Reflecting on the great effort, Jones told Guitar World, "Our records don’t sound like other people’s records, where they release them a year apart and they end up sounding like a bad cover band version of themselves. … Those long breaks we take give us time to absorb what’s going on around us and grow.”
All of the members of Tool agree on sacred geometry, which is a study of taking everything that’s complicated about the world and everything that’s concentrative of our world and breaking it down to the simplest things: simple patterns, shapes, colors, vibrations," he noted. "All that kind of stuff.”
He explained how he’d come to lay down “genuine guitar solos” on 10,000 Days. “We had a little more time to experiment," he said. "We had everything written before we went into the studio. Maybe only five percent wasn’t ready.” Jones even made contact with the Eagles’ Joe Walsh who employed a Heil Talk Box on “Those Shoes.”
“My friend who works for the Eagles’ booking agent talked to Joe Walsh and gave him my number," he recalled. "A while later I got a message from Joe on my answering machine: ‘Adam Jones, this is the Talk Box fairy. Give me a call.’ I called him and he was totally cool and gave me a lot of advice.”
10,000 Days was preceded with the release of lead single “Vicarious,” a commentary on the expansion of trial-by-media attitudes, which reached No.2 on the Billboard Mainstream Rock chart. When the album itself arrived, its psychedelic artwork had once again been created by artist Alex Gray ( in association with Jones). He explained that, like some of his previous work with Tool, the material had been influence by ayahuasca, a drink brewed by Amazon shamans that is said to reveal the nature of the universe to the consumer.

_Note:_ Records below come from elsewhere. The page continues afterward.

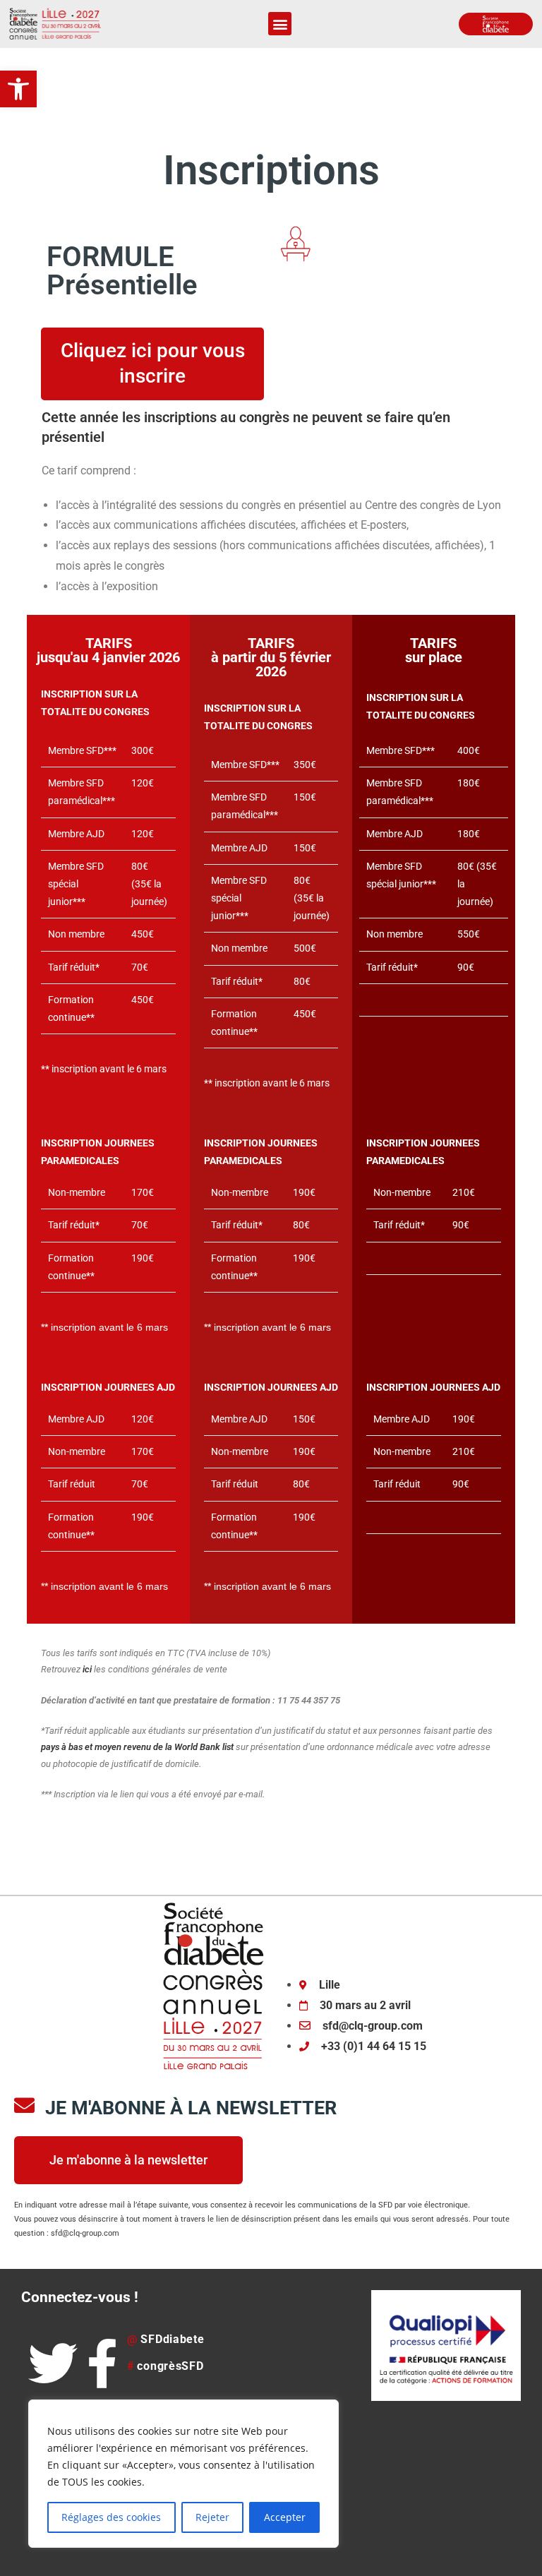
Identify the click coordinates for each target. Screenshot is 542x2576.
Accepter (285, 2517)
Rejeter (212, 2517)
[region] (183, 2474)
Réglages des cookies (111, 2517)
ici (87, 1669)
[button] (18, 89)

The LP was followed by second single “The Pot,” the subject being hypocrisy (“the pot calling the kettle black). It gave the band their first Mainstream Rock No.1 and also a Grammy nomination. “Jambi,” a song about making wishes that features Jones’ Talk Box, was released as a single the following year.

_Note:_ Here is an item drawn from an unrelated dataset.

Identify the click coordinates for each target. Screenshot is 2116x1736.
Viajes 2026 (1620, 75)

Listen to Tool's 'The Pot'
While reviews were generally positive, many expressed some disappointment. Loudwire called the album “far too evocative and accomplished to consider it a disappointment” but added that it "really only pales in comparison the band's own albums. … That's not to say 10,000 Days isn't resonant – the album is filled with intricate musical interplay and virtuoso performances along with some of the most confessional lyrics Maynard James Keenan has ever shared.”

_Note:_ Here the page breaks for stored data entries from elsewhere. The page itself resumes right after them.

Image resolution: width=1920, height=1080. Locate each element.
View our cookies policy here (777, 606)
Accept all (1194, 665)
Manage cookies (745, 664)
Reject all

On the subject of an underlying theme, Keenan said modern society’s version of being politically active – “people sign a petition online or they send an e-mail … that's about as much as they can do” – was “a little depressing to me.”
“So I've noticed that this album has a lot more sadness on it," he added. "We've been joking about it in a way, but this is kind of, like, our blues album. There's still a lot of hope in it, and there's still a lot of positive, fun, silly stuff. But if there's a theme to it, it'd be, 'Hey, you can lead a horse to water, but you can't make him drink. I have witnessed this first-hand – and therefore, you're on your own.’”
Jones put it differently. “Our last record was very healing, very ‘think for yourself," he said. "The attitude on this record is more about putting people in their place, but without controlling them. We’re saying, ‘You have an opinion on this, but this person who went through that whole thing may have a different perspective. You should think about that before you say something.”
He noted that "Maynard writes all his lyrics and he’ll pull in subject matter from our mutual ideas. It might be something that happened to him, but it’s always something that we can all relate to, like telling a friend to back up for a second and try to see things from a different perspective. … At the end of the day, there’s a lot of love from our band. I’m not kidding.”